The latter condition poses a big restriction on the allowable size of the time steps: time steps have to be small enough for the method to be stable. This is similar to the stability analysis of the explicit method for the IVP ; however, now the time step is also related to the space discretization. This implies that, if we decide we need more accuracy in space and we halve the space discretization $\Delta x$, the number of time steps will be multiplied by four.
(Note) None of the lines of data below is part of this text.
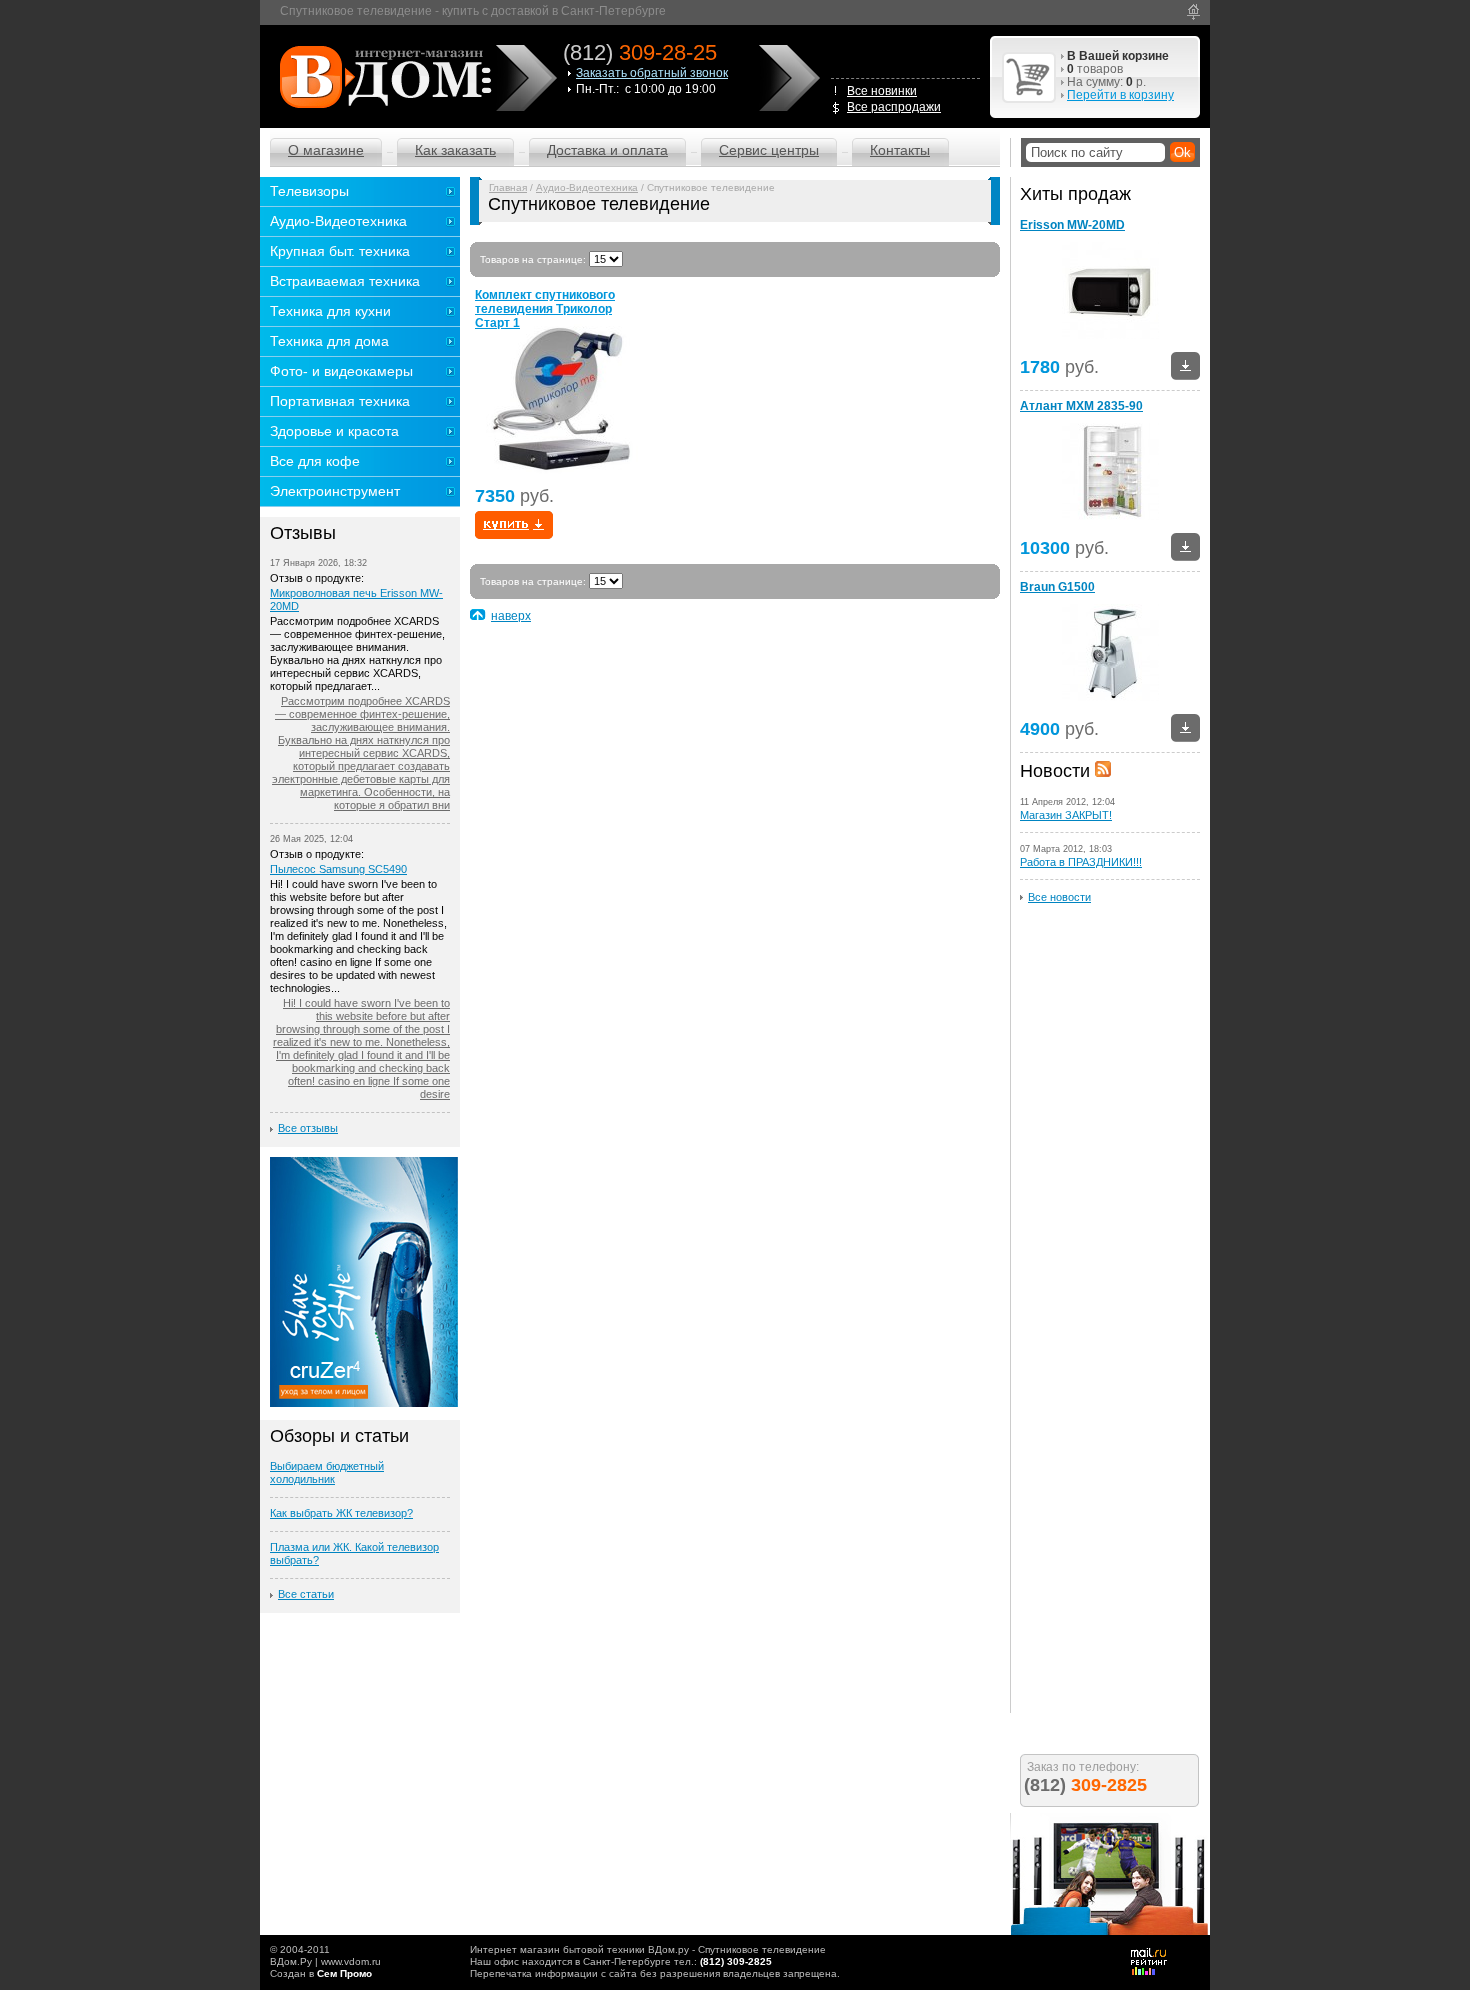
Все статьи (306, 1594)
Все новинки (882, 91)
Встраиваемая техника (345, 281)
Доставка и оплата (607, 150)
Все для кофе (315, 461)
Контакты (900, 150)
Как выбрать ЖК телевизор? (341, 1513)
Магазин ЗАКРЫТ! (1066, 815)
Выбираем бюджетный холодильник (327, 1472)
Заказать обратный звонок (652, 73)
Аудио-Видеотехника (587, 187)
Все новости (1059, 897)
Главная (508, 187)
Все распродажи (894, 107)
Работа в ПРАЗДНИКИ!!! (1081, 862)
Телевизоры (309, 191)
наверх (511, 616)
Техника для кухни (330, 311)
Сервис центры (769, 150)
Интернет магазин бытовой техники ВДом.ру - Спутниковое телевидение (648, 1949)
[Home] (1193, 12)
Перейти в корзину (1120, 95)
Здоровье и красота (334, 431)
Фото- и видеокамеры (341, 371)
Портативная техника (340, 401)
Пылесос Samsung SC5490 (338, 869)
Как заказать (455, 150)
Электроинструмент (335, 491)
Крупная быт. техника (340, 251)
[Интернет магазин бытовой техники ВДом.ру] (382, 76)
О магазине (326, 150)
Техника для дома (329, 341)
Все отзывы (308, 1128)
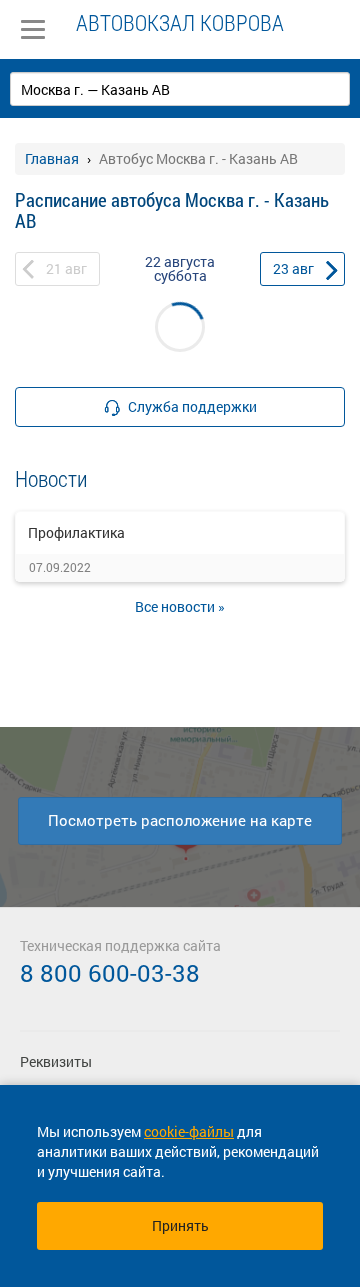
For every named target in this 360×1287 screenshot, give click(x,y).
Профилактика (76, 532)
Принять (180, 1225)
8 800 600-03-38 (110, 973)
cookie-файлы (189, 1131)
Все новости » (180, 606)
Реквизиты (56, 1061)
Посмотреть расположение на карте (180, 820)
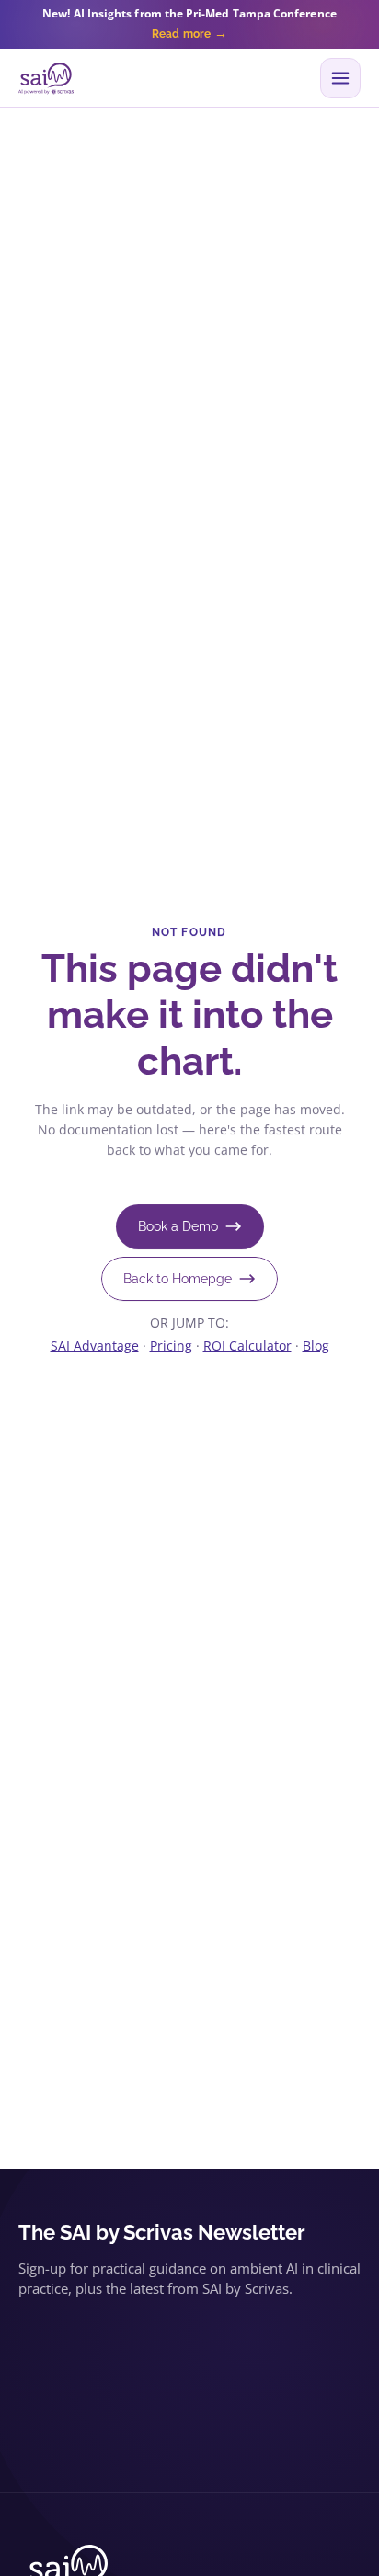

Let us now consider the stability of the implicit scheme. Substituting the form of the solution $T_j^k=\beta^ke^{i\ell x_j}$ into the numerical scheme gives \begin{eqnarray*} T_j^{k+1}-T_j^k&=&\fr(T_{j_1}^{k+1}-2T_j^{k+1}+T_{j+1}^{k+1})\\ \Rightarrow \beta^{k+1}e^{i\ell \Delta x}-\beta^ke^{i\ell x_j}&=& \fr(\beta^{k+1}e^{i\ell x_{j-1}}-2\beta^{k+1}e^{i\ell x_j} +\beta^{k+1}e^{i\ell x_{j+1}}) \end{eqnarray*} Dividing out $e^{i\ell x_j}\beta^{k+1}$ gives \begin{eqnarray*} &&1=\beta\inv+2\alpha\frac{\Delta t}{\Delta x^2}(\cos\ell\Delta x-1)\\ &&\beta=\frac1{1+2\alpha\frac{\Delta t}{\Delta x^2}(1-\cos\ell\Delta x)} \end{eqnarray*} Since $1-\cos\ell\Delta x\in(0,2)$, the denominator is strictly $>1$. Therefore the condition $|\beta|<1$ is always satisfied, regardless the value of $\ell$ and the choices of $\Delta x$ and $\Delta t$: the method is always stable.

Exercise

The schemes we considered here are of first order in time and second order in space: their discretization order are $O(\Delta t)+O(\Delta x^2)$. Derive the Crank-Nicolson method that is obtained by averaging the explicit and implicit schemes, show that it is unconditionally stable, and of second order in time.